- [REQUIRED WORK]
1. In the clinical trial description, what color is the laser light produced by the OptiVein electronic unit?
2. From the clinical trial description, copy everything from "February 28, 2017" down to "after first attempt." word for word.
GIVEN TEXT: Begin
A Randomized Controlled Trial to Demonstrate the Safety and Efficacy of the OptiVein IV Catheter In a Pediatric Population

February 28, 2017 updated by: Optomeditech Oy
A prospective, single-center, open-label, randomized controlled trial to demonstrate the safety and efficacy of the OptiVein IV Catheter in the pediatric population. The study hypothesis is that OptiVein IV Catheter use will be superior to the control in successful venous access after first attempt.

Study Overview

Status

Terminated

Conditions

Intervention / Treatment

Detailed Description

The OptiVein System uses transillumination of skin tissue to aid in cannulation and consists of the OptiVein IV Catheter with an integrated optical fiber, and an electronic unit. The electronic unit is a portable internally powered generator of low power visible laser light of green color. The electronic unit generates visible light, which is released from the tip of the needle into the soft tissue around the tip of the IV catheter. Light is visible through the skin and helps mark the location of the tip of the needle under the skin and against the vein.

In addition to pinpointing the exact location of the tip of the needle, the OptiVein System informs the user of the exact moment of penetration of the tip of the needle into the blood vessel. Hemoglobin in blood strongly absorbs visible light of specific wavelengths, so when the needle enters the blood vessel, the light is instantly absorbed by blood, which causes instant fading of skin transillumination. Instant disappearance of tissue illumination indicates successful venipuncture. The user can then lower the angle of the needle and start to advance the cannula over the needle into the blood vessel. Such optical confirmation is much faster than the traditional observation of blood in the flashback chamber of the needle and should lead to increased first-attempt success rates and decreased cannulation-related complications.

The use of OptiVein device will be compared to the use of a traditional IV catheter to explore the potential increase of effectiveness of cannulation with OptiVein versus traditional IV catheters.

Study Type

Interventional

Enrollment (Anticipated)

188

Phase

  • Not Applicable

Contacts and Locations

This section provides the contact details for those conducting the study, and information on where this study is being conducted.

Study Locations

  • Finland
      • Helsinki, Finland, 00029
        • Helsinki and Uusimaa Hospital District, Children's Hospital

Participation Criteria

Researchers look for people who fit a certain description, called eligibility criteria. Some examples of these criteria are a person's general health condition or prior treatments.

Eligibility Criteria

Ages Eligible for Study

No older than 12 years (Child)

Accepts Healthy Volunteers

No

Genders Eligible for Study

All

Description

Inclusion Criteria:

  • Aged newborn to 12 years
  • Has written or verbal order for insertion of an IV
  • Requires peripheral IV therapy (catheter)
GIVEN TEXT: End
INFORMATION SUPPLIED: Begin
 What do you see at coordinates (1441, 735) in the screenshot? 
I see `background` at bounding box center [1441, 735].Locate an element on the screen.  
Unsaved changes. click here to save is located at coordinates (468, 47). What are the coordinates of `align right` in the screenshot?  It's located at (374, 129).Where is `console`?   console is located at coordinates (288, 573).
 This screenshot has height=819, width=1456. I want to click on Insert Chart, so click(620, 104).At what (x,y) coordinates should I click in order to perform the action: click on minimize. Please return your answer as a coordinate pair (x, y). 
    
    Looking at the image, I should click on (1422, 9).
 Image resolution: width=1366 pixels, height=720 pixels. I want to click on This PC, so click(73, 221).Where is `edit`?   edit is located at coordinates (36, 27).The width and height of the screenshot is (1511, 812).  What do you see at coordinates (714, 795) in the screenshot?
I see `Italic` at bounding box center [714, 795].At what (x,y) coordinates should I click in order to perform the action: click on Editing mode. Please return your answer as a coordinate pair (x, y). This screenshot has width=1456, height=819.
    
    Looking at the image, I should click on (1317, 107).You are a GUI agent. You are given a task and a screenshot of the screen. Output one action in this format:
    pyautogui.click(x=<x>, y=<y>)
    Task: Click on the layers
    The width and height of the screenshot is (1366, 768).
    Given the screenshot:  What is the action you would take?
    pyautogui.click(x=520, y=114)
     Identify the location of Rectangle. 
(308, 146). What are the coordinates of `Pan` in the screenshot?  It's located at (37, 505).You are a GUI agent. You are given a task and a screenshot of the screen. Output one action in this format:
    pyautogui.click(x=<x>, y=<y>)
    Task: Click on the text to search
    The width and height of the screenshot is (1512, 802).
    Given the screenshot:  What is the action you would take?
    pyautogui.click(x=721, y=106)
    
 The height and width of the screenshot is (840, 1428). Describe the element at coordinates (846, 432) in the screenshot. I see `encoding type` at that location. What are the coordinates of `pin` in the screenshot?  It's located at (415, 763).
INFORMATION SUPPLIED: End
- [SOLUTIONS TO EACH TASK]
1. Green.

2.
February 28, 2017 updated by: Optomeditech Oy
A prospective, single-center, open-label, randomized controlled trial to demonstrate the safety and efficacy of the OptiVein IV Catheter in the pediatric population. The study hypothesis is that OptiVein IV Catheter use will be superior to the control in successful venous access after first attempt.